Task to complete — Transcribe the data below verbatim, omitting the pictures.
* Start *
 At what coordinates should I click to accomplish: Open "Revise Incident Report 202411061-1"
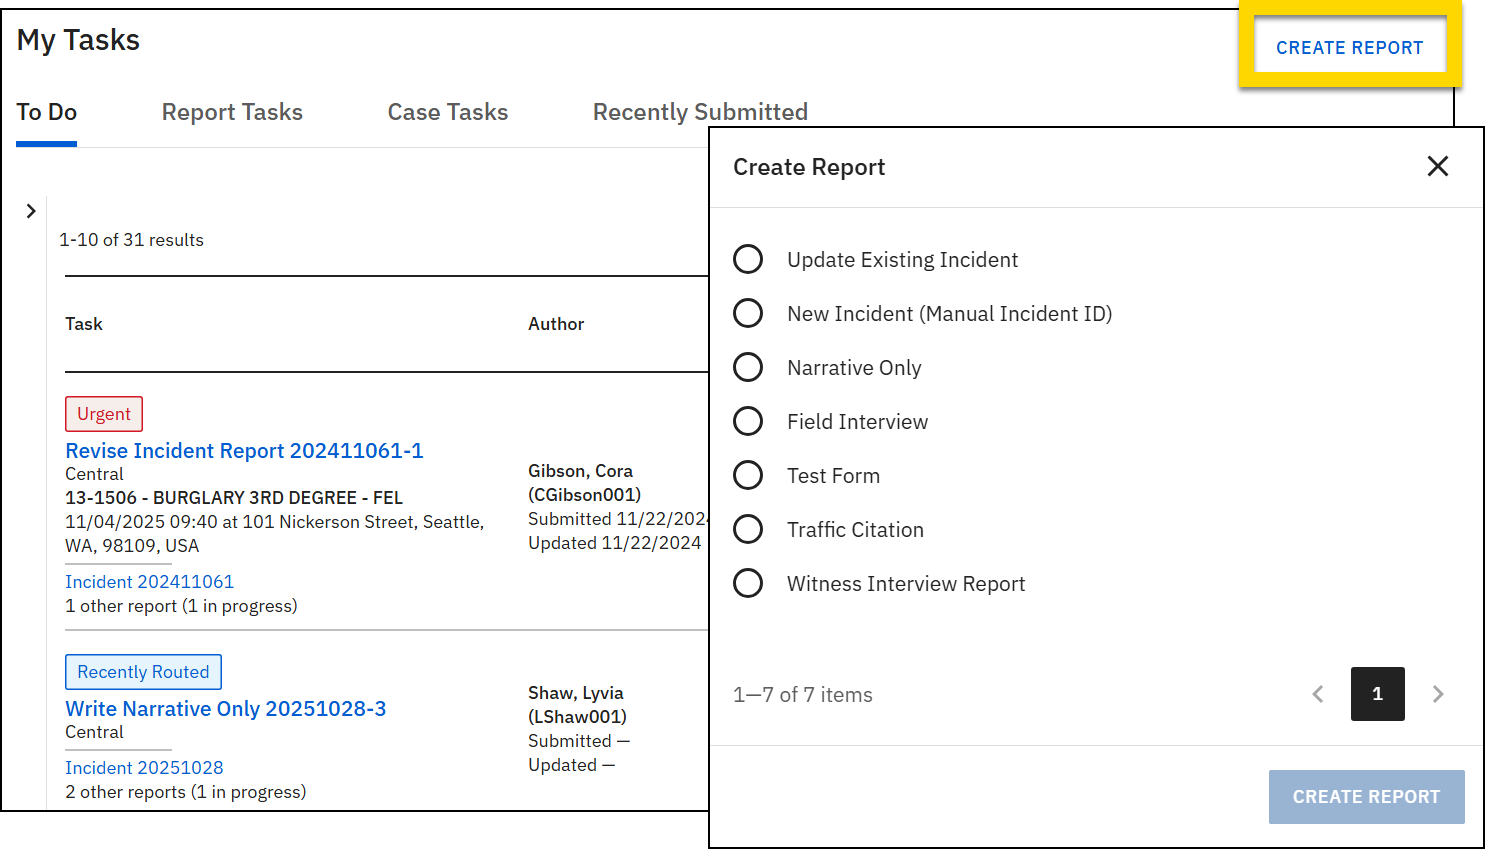tap(244, 450)
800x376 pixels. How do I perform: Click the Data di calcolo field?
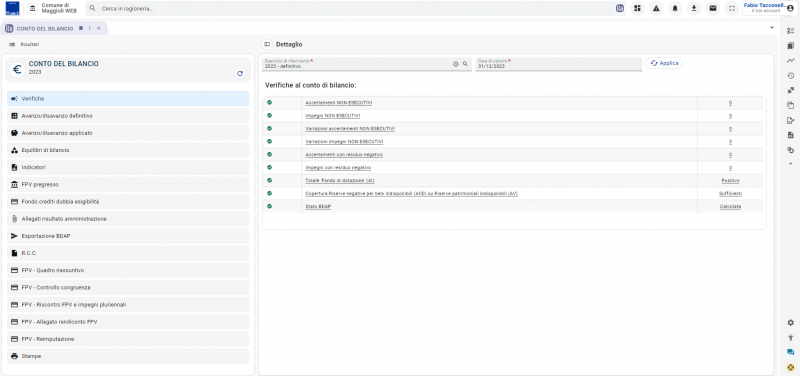point(558,64)
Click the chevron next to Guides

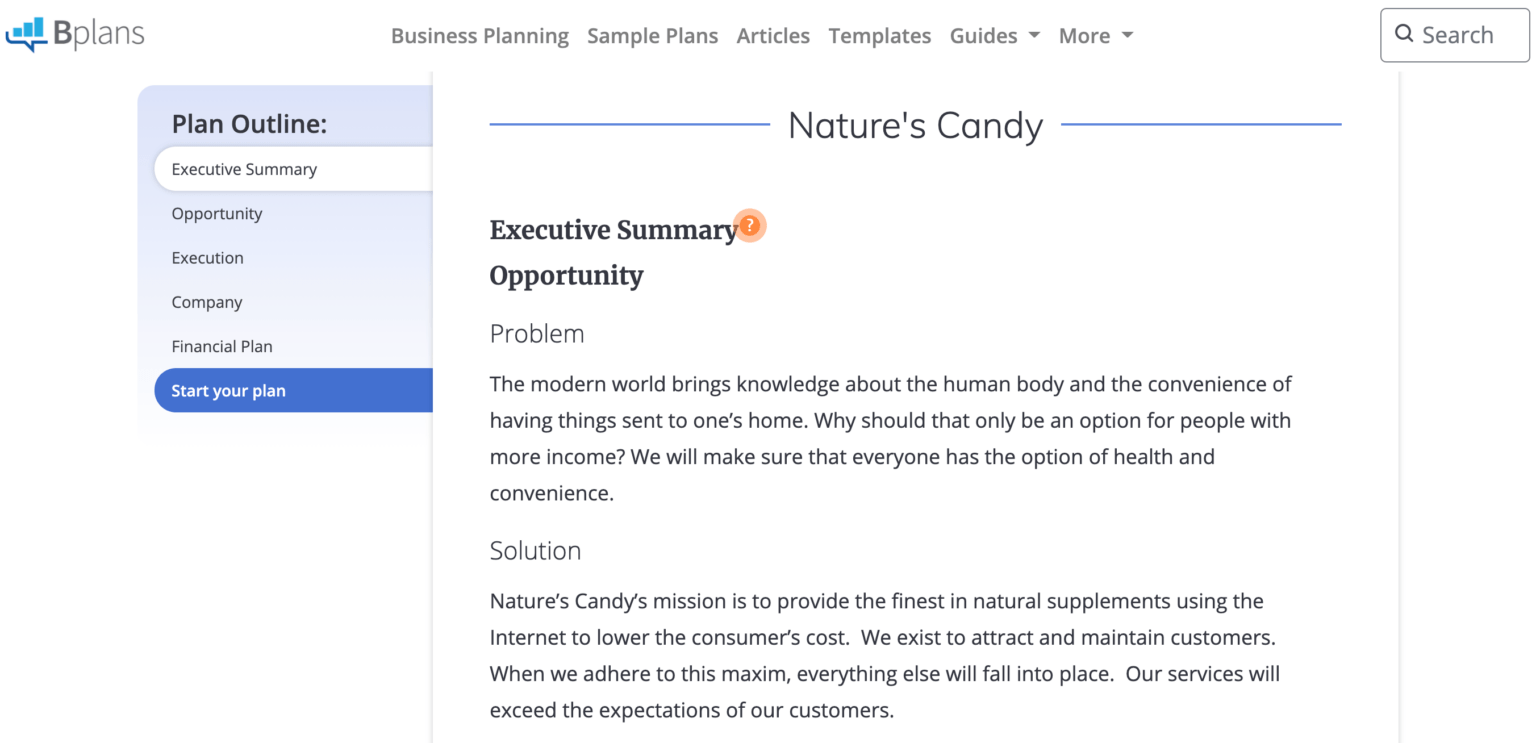coord(1033,36)

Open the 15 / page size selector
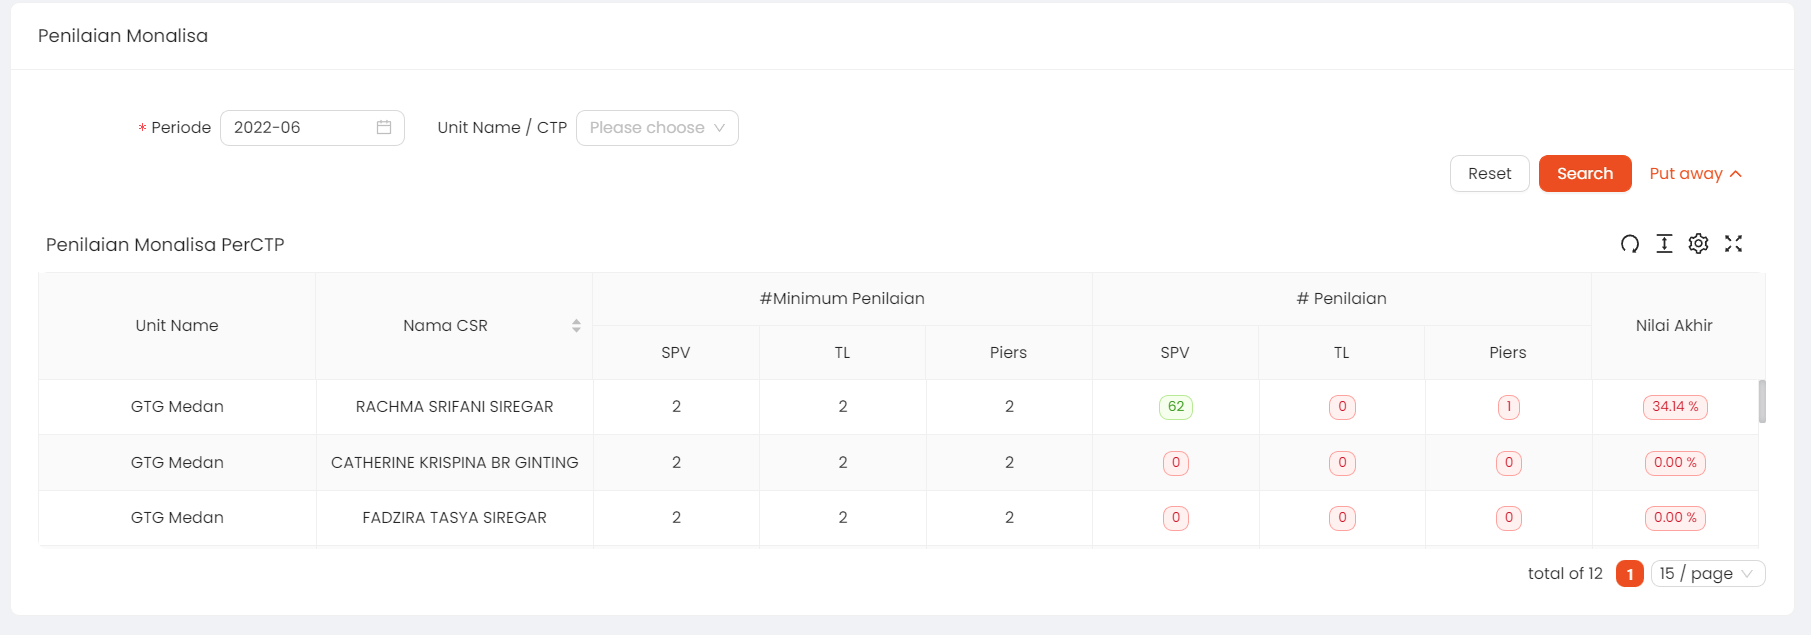1707,573
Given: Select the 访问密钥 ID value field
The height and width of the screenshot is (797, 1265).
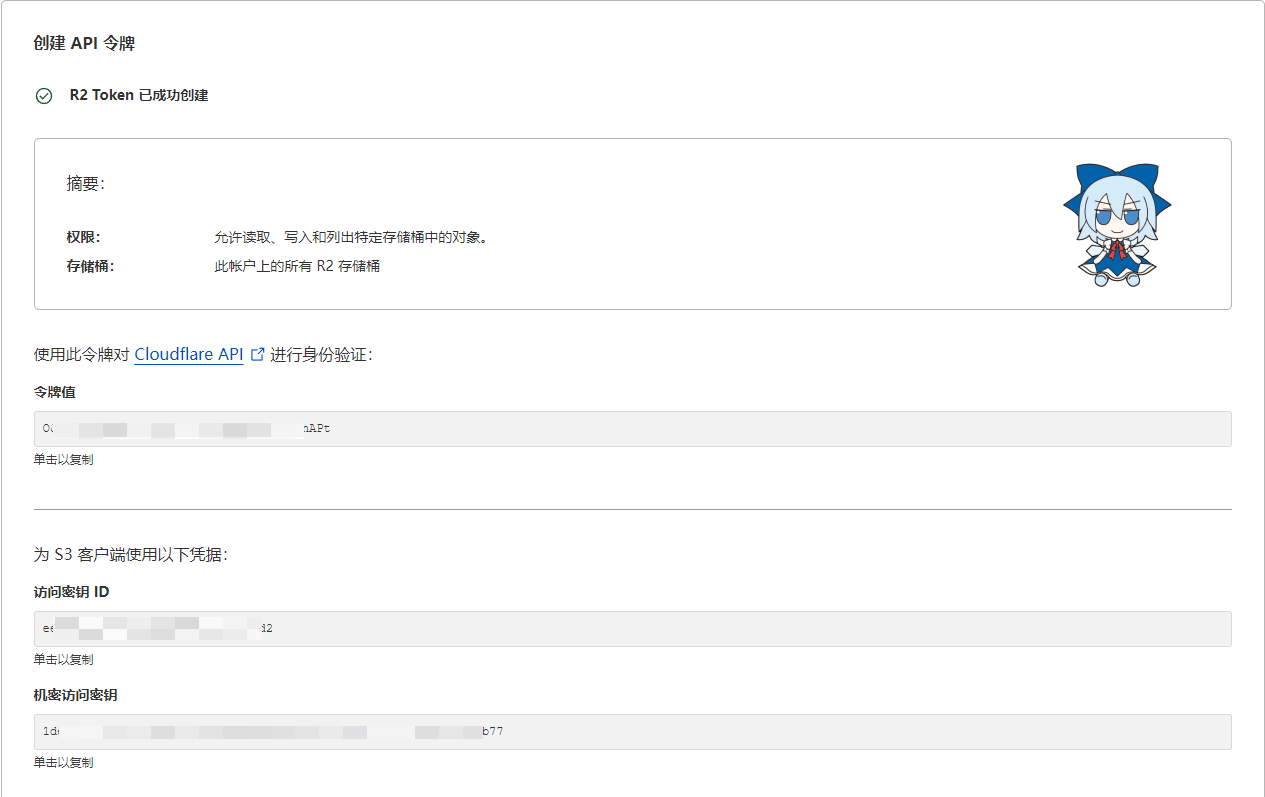Looking at the screenshot, I should pyautogui.click(x=632, y=629).
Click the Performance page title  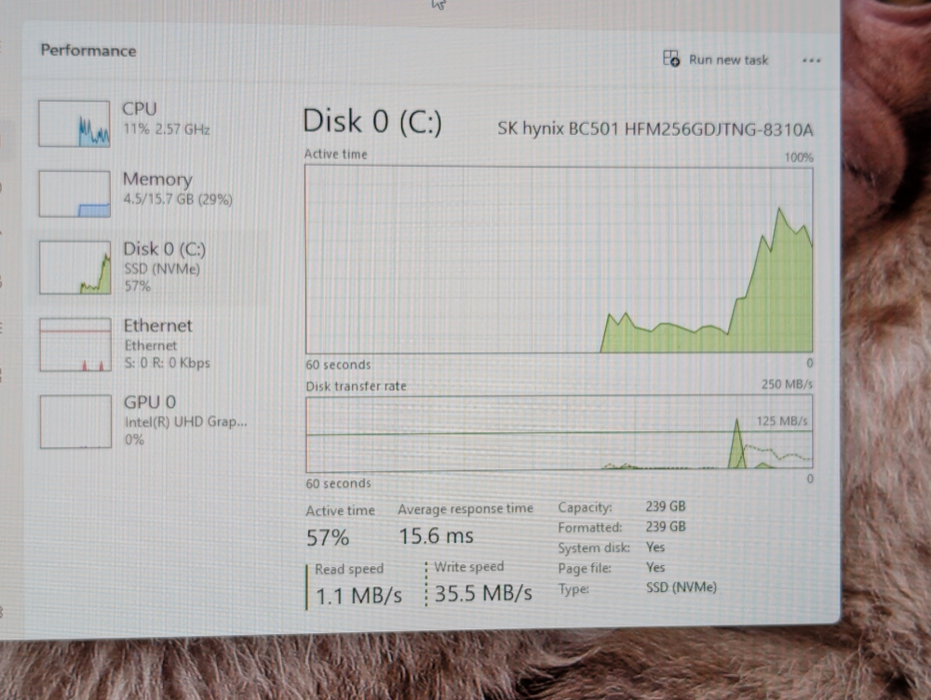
* End *
Solution —
 At what coordinates should I click to accomplish: Open "Revise Incident Report 202411061-1"
tap(244, 450)
800x376 pixels. How do I perform: Click the Data di calcolo field?
point(558,64)
Click the chevron next to Guides

coord(1033,36)

Open the 15 / page size selector
1707,573
Given: Select the 访问密钥 ID value field
The height and width of the screenshot is (797, 1265).
Looking at the screenshot, I should pyautogui.click(x=632, y=629).
Click the Performance page title  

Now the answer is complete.